UK relations with China
Asked whether her comments on unfair practices were directed towards China, the Secretary of State said these were global issues, and that the UK aims to help the WTO reform to better serve “countries large and small that want to trade on free and fair rules.”
“We have a very strong bilateral trade relationship with China, and I hope very much that will continue to grow in non-strategic areas,” she added.
CPTPP ‘at the heart of Britain’s ambitions’
The Secretary of State said the Indo-Pacific region was vital to the UK’s economic, strategic and security interests. Britain hopes to join the Comprehensive and Progressing Agreement for Trans-Pacific Partnership (CPTPP), which it sees as an important part of its post-Brexit trading future. Trevelyan said this was at the heart of Britain’s ambitions for the coming year.
China has also applied to join the CPTPP, which removes 90 per cent of tariffs among its members – Japan, Canada, Australia, Vietnam, New Zealand, Singapore, Mexico, Peru, Brunei, Chile and Malaysia.
The centre of economic gravity is moving east, Trevelyan told participants at the dialogue, which is Asia House’s flagship conference – this year sponsored by Arup. By 2030, ASEAN’s digital economy alone is projected to hit $1 trillion and 65 per cent of the world’s middle-class consumers are expected to be in Asia.
Britain last week reached agreement in principle on a digital trade deal – the first of its kind by a European country – with Singapore.
“We know the revolution in e-commerce also means that transfers of services are becoming ever more important components of the international trading system,” Trevelyan said.

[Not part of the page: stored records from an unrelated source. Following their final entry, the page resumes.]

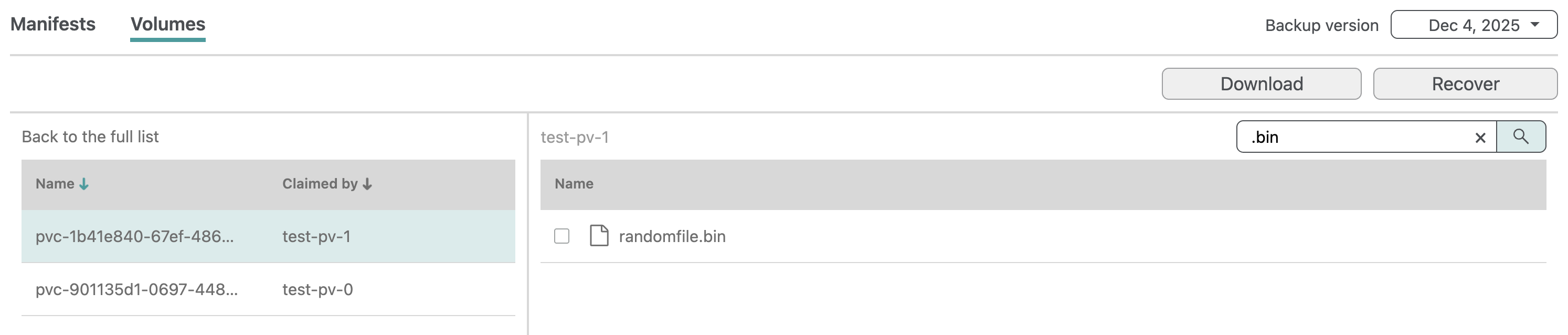Viewport: 1568px width, 335px height.
Task: Open the Backup version dropdown
Action: pyautogui.click(x=1473, y=25)
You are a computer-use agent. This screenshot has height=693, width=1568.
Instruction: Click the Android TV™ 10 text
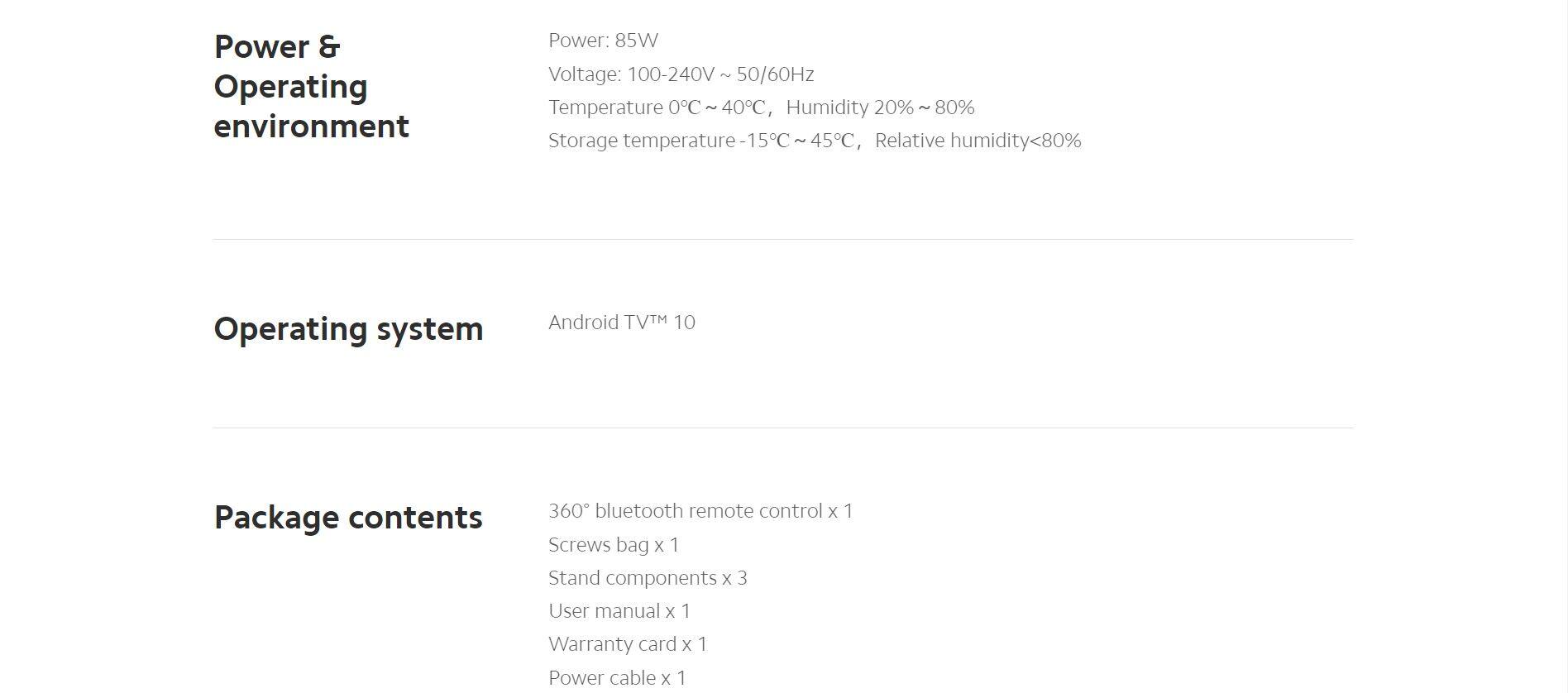tap(622, 323)
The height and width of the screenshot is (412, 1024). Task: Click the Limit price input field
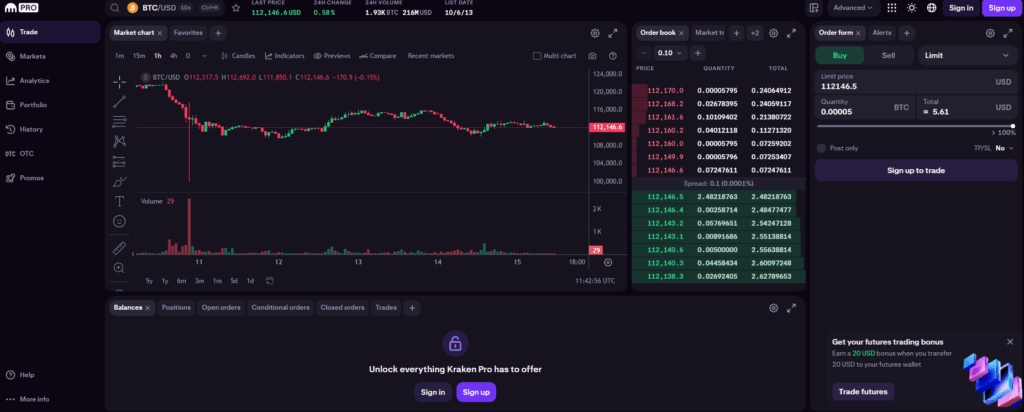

The UK has reached free trade agreements (FTAs) with Asian states including Japan, South Korea and Vietnam, and agreements in principle with Australia and New Zealand.
“Our ambition is to reach bilateral and multilateral deals with countries whose trade was worth £140 billion last year,” Trevelyan added.
Asked about trade and sustainability, Trevelyan said she wanted British businesses to help share skills and expertise with other countries to keep alive the goal of limiting global temperature rises to 1.5 degrees Celsius.